- **RECORDS TO PROCESS**

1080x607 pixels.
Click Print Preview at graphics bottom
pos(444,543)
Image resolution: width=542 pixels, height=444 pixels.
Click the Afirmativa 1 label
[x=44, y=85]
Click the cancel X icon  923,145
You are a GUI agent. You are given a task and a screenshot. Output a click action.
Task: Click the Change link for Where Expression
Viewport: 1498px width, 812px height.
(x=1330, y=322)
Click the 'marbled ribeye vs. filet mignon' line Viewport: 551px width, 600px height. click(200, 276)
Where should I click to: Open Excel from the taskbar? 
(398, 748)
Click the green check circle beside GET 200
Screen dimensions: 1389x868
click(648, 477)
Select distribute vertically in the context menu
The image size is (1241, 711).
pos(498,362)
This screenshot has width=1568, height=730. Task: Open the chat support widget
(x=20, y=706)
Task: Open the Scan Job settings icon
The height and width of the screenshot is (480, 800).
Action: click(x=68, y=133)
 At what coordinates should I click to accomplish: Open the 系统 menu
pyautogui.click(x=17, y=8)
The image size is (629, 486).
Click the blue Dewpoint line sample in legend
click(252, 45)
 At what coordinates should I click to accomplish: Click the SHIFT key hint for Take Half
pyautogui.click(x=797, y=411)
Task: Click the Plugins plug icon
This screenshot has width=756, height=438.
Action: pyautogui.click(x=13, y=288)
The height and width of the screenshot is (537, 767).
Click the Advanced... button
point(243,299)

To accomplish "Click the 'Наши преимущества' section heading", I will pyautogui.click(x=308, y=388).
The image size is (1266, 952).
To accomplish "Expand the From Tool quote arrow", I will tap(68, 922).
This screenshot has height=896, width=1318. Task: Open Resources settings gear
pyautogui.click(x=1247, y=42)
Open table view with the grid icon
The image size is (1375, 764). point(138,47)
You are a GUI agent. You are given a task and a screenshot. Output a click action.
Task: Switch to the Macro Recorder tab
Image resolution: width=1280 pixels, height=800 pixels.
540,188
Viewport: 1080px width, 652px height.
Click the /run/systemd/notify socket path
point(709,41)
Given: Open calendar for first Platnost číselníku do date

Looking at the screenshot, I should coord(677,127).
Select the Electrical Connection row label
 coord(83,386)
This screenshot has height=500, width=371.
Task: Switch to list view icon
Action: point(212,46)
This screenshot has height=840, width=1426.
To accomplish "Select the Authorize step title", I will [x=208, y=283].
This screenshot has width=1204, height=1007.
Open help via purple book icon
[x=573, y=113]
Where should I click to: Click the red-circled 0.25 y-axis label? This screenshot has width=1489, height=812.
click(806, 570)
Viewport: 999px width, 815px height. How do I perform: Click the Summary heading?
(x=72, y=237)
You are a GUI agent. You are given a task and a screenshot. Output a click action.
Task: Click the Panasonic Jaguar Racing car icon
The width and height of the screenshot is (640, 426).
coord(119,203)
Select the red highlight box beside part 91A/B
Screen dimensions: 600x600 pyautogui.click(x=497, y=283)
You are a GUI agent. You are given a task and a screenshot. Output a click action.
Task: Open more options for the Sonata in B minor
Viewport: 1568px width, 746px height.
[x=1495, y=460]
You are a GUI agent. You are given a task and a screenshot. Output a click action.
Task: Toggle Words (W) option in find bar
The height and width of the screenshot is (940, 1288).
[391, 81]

- **TASK TO CARRY OUT**
A copy of each line above that holds the word "will" is the expected answer.

- **TASK RESPONSE**
To accomplish "Click the 'Наши преимущества' section heading", I will pyautogui.click(x=308, y=388).
To accomplish "Expand the From Tool quote arrow", I will tap(68, 922).
To accomplish "Select the Authorize step title", I will [x=208, y=283].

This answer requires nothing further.